Furthermore, in some cases, it is evident that one party purposefully prolonged the arbitration process in order to harm the other party’s rights or for personal benefit. This calculated delay is frequently used to obstruct the arbitral award’s prompt issuance and enforcement. Such strategies may lessen the impact of the final arbitral award for the aggrieved party without proper safeguards from the arbitral tribunal and/or the court, requiring preservation of their rights throughout the arbitration procedure until the award is successfully enforced.

Therefore, in order to protect the rights of the harmed party, it is imperative that the arbitral tribunal or the court grant interim measures or relief. Such temporary remedy may, under certain circumstances, include giving orders to other parties. Considered an urgent remedy in exceptional circumstances, interim relief is typically granted under the following conditions:

1. Establishing a prima facie case.

2. The balance of convenience favoring the aggrieved party seeking relief.

3. The potential for irreparable damage or injury if interim relief is not granted.

The Arbitration and Conciliation Act, 1996 (Amended 2015 and 2019), referred to as the Act, includes provisions, notably Section 9 and Section 17, that protect the interests of one party over the other. These sections empower any party to an arbitration agreement to submit an application for interim relief to either the court or the arbitral tribunal, respectively.


Interim, provisional, and conservatory measures are legal interventions available prior to arbitrators addressing the substance of a case and delivering a final decision. These measures aim to safeguard a party’s interests throughout the arbitration process, ensuring a substantive and meaningful resolution in the end.

Interim Relief under Section 9 of the act

According to Section 9 of the Act, a party can request interim relief from the court before arbitration begins, during arbitration, or anytime before the arbitral award is enforced. However, courts typically reject such requests after the arbitral tribunal is formed, unless the party demonstrates that relief from the tribunal, as per Section 17 of the Act, would be ineffective.

Notably, the authority to grant interim relief before the tribunal’s constitution and after the arbitral award rests solely with the courts. Additionally, Section 9 specifies that if the court issues an interim relief order before arbitration begins, the proceedings must commence within 90 days from the date of that order, or within an extended period granted by the court

Section 9 of the Act outlines the various forms of interim relief that a party can request. The application for interim relief may encompass the following:

1. Nomination of a guardian for a minor or an individual of unsound mind.

2. Preservation, temporary custody, or sale of goods, particularly if they are perishable and relate to the arbitration agreement.

3. Assurance of the claim amount.

4. Authorization for the detention, preservation, or inspection of any property or item, allowing entry onto land or buildings, permitting the collection of samples, or conducting observations and experiments to expedite the process and acquire accurate and comprehensive information or evidence.

5. Granting interim injunction or the appointment of a receiver.

6. Any other remedies deemed suitable by the court, considering the specific facts and circumstances of the case.

Jurisdiction of court for the application of Section 9

The court where the arbitration is taking place has special authority over the proceedings under the Act.
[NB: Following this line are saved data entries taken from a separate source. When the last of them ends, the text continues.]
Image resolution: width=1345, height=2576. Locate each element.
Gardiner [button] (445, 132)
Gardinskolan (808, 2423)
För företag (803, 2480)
So, if a party wants to make a Section 9 application, they should do it in the relevant district court or High Court.

For international commercial arbitration involving at least one non-Indian party, the Section 9 application is exclusively made in the High Court. Since the 2015 amendment, a foreign party in an international arbitration seated in India can seek interim relief under Section 9 in Indian courts, unless they’ve explicitly or implicitly agreed to exclude Section 9.

If an interim relief application is already with a court, and the arbitral tribunal forms later, the court can still handle the pending application. The Act doesn’t require an automatic transfer to the tribunal when it’s constituted.

Importantly, any subsequent applications under Part I of the Act must be made at the same court where the Section 9 application was initially filed

Interim Relief under Section 17 of the act

Let’s explore the authority of the Arbitral Tribunal under Section 17. If the arbitration agreement doesn’t forbid it, the Arbitral Tribunal can, upon a party’s request, instruct the other party to implement interim protective measures regarding the dispute’s subject matter. This may include issuing orders for suitable security. However, this power must align with the terms of reference or the arbitration agreement. Notably, while Section 17 allows the Arbitral Tribunal to issue interim orders, it doesn’t grant the tribunal the authority to enforce its orders. Curiously, the new Arbitration Act lacks a provision ensuring the enforcement of interim orders or treating them as enforceable decrees, unlike the final award. Essentially, the tribunal’s power is confined, and any interim decision must merge with the final award to gain enforceability. In the UNCITRAL model law, a comparable authority is bestowed upon the arbitral tribunal through Article 16 and 21 of the Arbitration Rules.

Section 9 & Section 17

Analysis of Section 9 and Section 17 would lead us to the following conclusions:-
– The new arbitration Act empowers the arbitral tribunal to pass orders for giving interim relief while such power is not vested under the Old Act.
– Powers under Section 17 can be exercised only after the arbitral tribunal is constituted and it starts functioning.
– Powers of court under section 9 are wide as the words “before, during or after indicate so. A party can approach the court to seek interim measures of protection even before the arbitration commences.
– Court’s powers are wide and have supremacy in granting interim relief. However interference of court when Tribunal is constituted is minimum

Enforceability of and appeal against interim relief granted under Section 9

The court-issued interim relief must be enforced just like any other court order. Deliberate non-compliance or disobedience of the interim relief order can be considered contempt of court, subject to the prevailing laws. If dissatisfied, an appeal against the interim order can be lodged with the appropriate court under Section 37(1)(b) of the Act

Enforceability of and appeal against interim relief granted under Section 17

The interim relief decisions made by the arbitral tribunal carry equivalent authority and are considered as if they were court orders, akin to the court’s powers under Section 9. These decisions are enforceable in the same manner as court orders. Failure to comply with an interim relief decision by the arbitral tribunal is treated as contempt of court and can be addressed in accordance with the existing legal framework. However, if there is a disagreement with an interim relief decision under Section 17, an appeal can be pursued as outlined in Section 37(2) of the Act.

Interim measure u/s 9 and u/s 17 are distinguishable

In the case of Firm Asok Traders vs. Gurumukhdas Saluja (AIR 2004 SC 1433), the Supreme Court highlighted that Section 17 is applicable only while the Arbitral Tribunal is active. During this duration, the authority granted to the Arbitral Tribunal under Section 17 and the court’s power under Section 9 might coincide to some extent. However, when it comes to the periods before and after the arbitral proceedings, any party seeking interim protective measures should approach the court exclusively.


While drafting an arbitration clause, consider whether you want to empower the arbitral tribunal to provide interim relief. If the arbitration clause grants this authority, there’s no need to seek court intervention for such relief. However, there’s uncertainty regarding the enforceability if a party doesn’t comply. Courts can only be approached if the requested interim relief is denied under Section 37(2)(b), not for enforcing interim relief granted by the arbitrator.

In conclusion, it’s crucial to carefully design arbitration clauses, specifying the tribunal’s power for interim relief. While courts can be sought if relief is denied, enforcing tribunal-granted relief may pose challenges outside this scope.